# FoodHub Data Analysis


### Context

The number of restaurants in New York is increasing day by day. Lots of students and busy professionals rely on those restaurants due to their hectic lifestyles. Online food delivery service is a great option for them. It provides them with good food from their favorite restaurants. A food aggregator company FoodHub offers access to multiple restaurants through a single smartphone app.

The app allows the restaurants to receive a direct online order from a customer. The app assigns a delivery person from the company to pick up the order after it is confirmed by the restaurant. The delivery person then uses the map to reach the restaurant and waits for the food package. Once the food package is handed over to the delivery person, he/she confirms the pick-up in the app and travels to the customer's location to deliver the food. The delivery person confirms the drop-off in the app after delivering the food package to the customer. The customer can rate the order in the app.
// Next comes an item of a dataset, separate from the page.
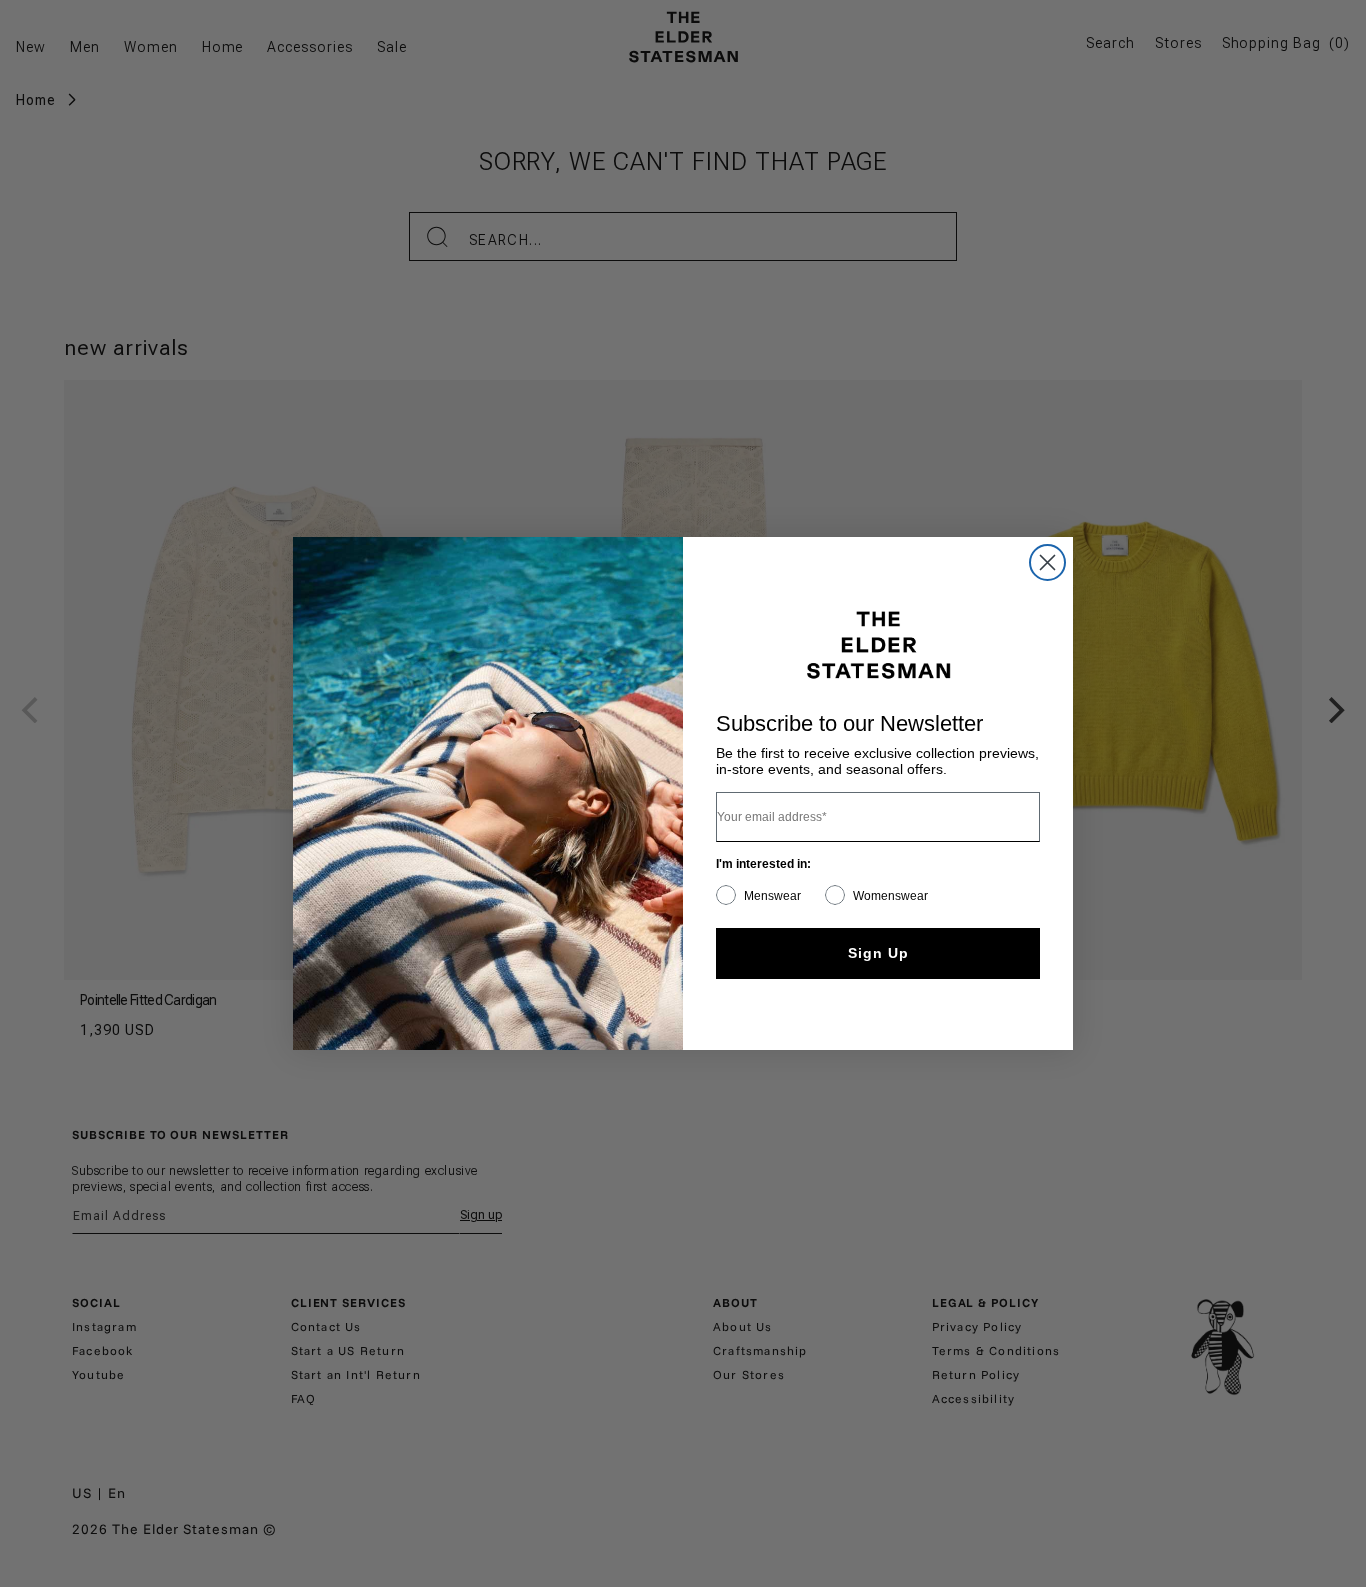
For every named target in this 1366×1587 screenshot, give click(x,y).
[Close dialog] (1047, 562)
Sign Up (878, 953)
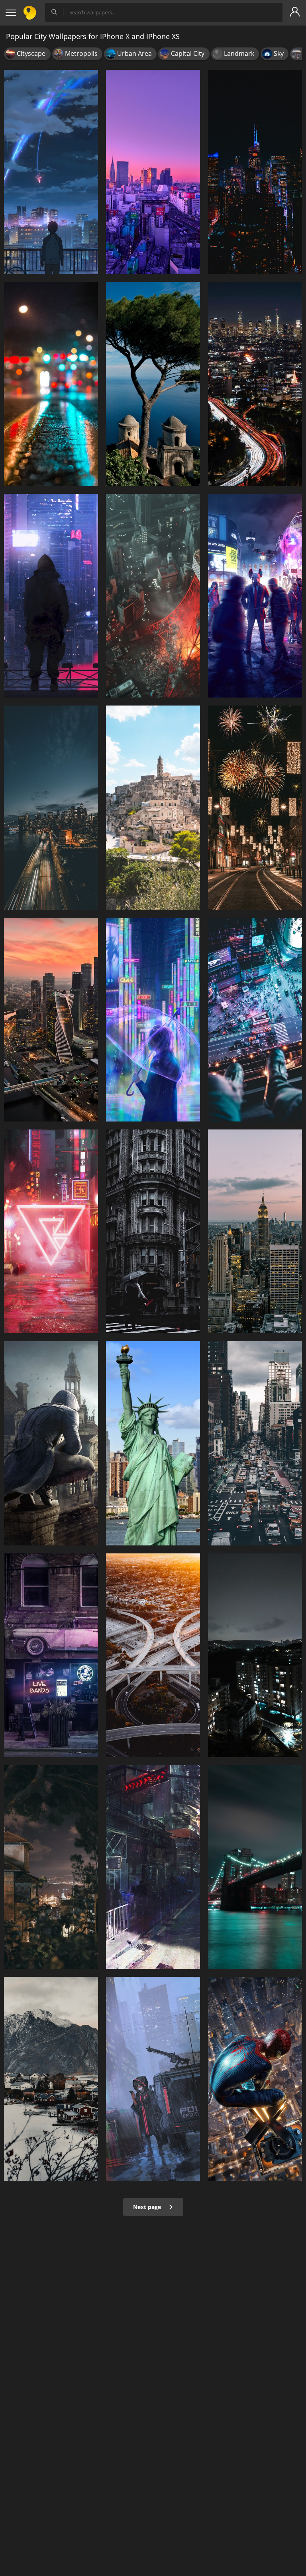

The food aggregator earns money by collecting a fixed margin of the delivery order from the restaurants.

### Objective

The food aggregator company has stored the data of the different orders made by the registered customers in their online portal. They want to analyze the data to get a fair idea about the demand of different restaurants which will help them in enhancing their customer experience. Suppose you are hired as a Data Scientist in this company and the Data Science team has shared some of the key questions that need to be answered. Perform the data analysis to find answers to these questions that will help the company to improve the business.

### Data Description

The data contains the different data related to a food order. The detailed data dictionary is given below.

### Data Dictionary

* order_id: Unique ID of the order
* customer_id: ID of the customer who ordered the food
* restaurant_name: Name of the restaurant
* cuisine_type: Cuisine ordered by the customer
* cost: Cost of the order
* day_of_the_week: Indicates whether the order is placed on a weekday or weekend (The weekday is from Monday to Friday and the weekend is Saturday and Sunday)
* rating: Rating given by the customer out of 5
* food_preparation_time: Time (in minutes) taken by the restaurant to prepare the food. This is calculated by taking the difference between the timestamps of the restaurant's order confirmation and the delivery person's pick-up confirmation.
* delivery_time: Time (in minutes) taken by the delivery person to deliver the food package. This is calculated by taking the difference between the timestamps of the delivery person's pick-up confirmation and drop-off information

# Loading Modules & Data

### Import the required libraries

In [1]:
import pandas as pd 
import numpy as np 
import seaborn as sns
import matplotlib.pyplot as plt

### Import your data

In [2]:
df = pd.read_csv("foodhub_order.csv")

FileNotFoundError: [Errno 2] No such file or directory: 'foodhub_order.csv'

# Data Exploration

#####Do sanity checks on the data

In [None]:
# Initial glance at the dataset
df

In [None]:
# Determine the dimentions of the dataset
df.shape

In [None]:
#statistical Summary of the numerical columns
df.describe()

In [None]:
#statistical Summary of the Categorical columns
df.describe(include='O')

### Standardising Data Types 
Check if there are Multiple Datatypes in one Column 
Question : Is there a quicker more efficent way to do this?
How to optimise for data type ?

In [None]:
### checking Columns to ensure data types within the columns are consistent  

# df['restaurant_name'].unique() .... string or object 
# df['cuisine_type'].unique() ..... string or object 
# df['cost_of_the_order'].unique() .... string or object 
# df['day_of_the_week'].unique() ... string or object 
# df['rating'].unique() 
# df['order_id'].unique() 
# df['food_preparation_time'].unique() 
# df['delivery_time'].unique()

In [None]:
# replace "Not given" in the ratings column with Nan and converting data type
df['rating'] = df['rating'].replace('Not given', np.nan)
df['rating'] = df['rating'].astype(float)

In [None]:
df['rating']

In [None]:
df.dtypes

## Questions for guidance.
The questions or tasks below are meant to giuide you to extract insight for the business. You are encourage to ask more questions.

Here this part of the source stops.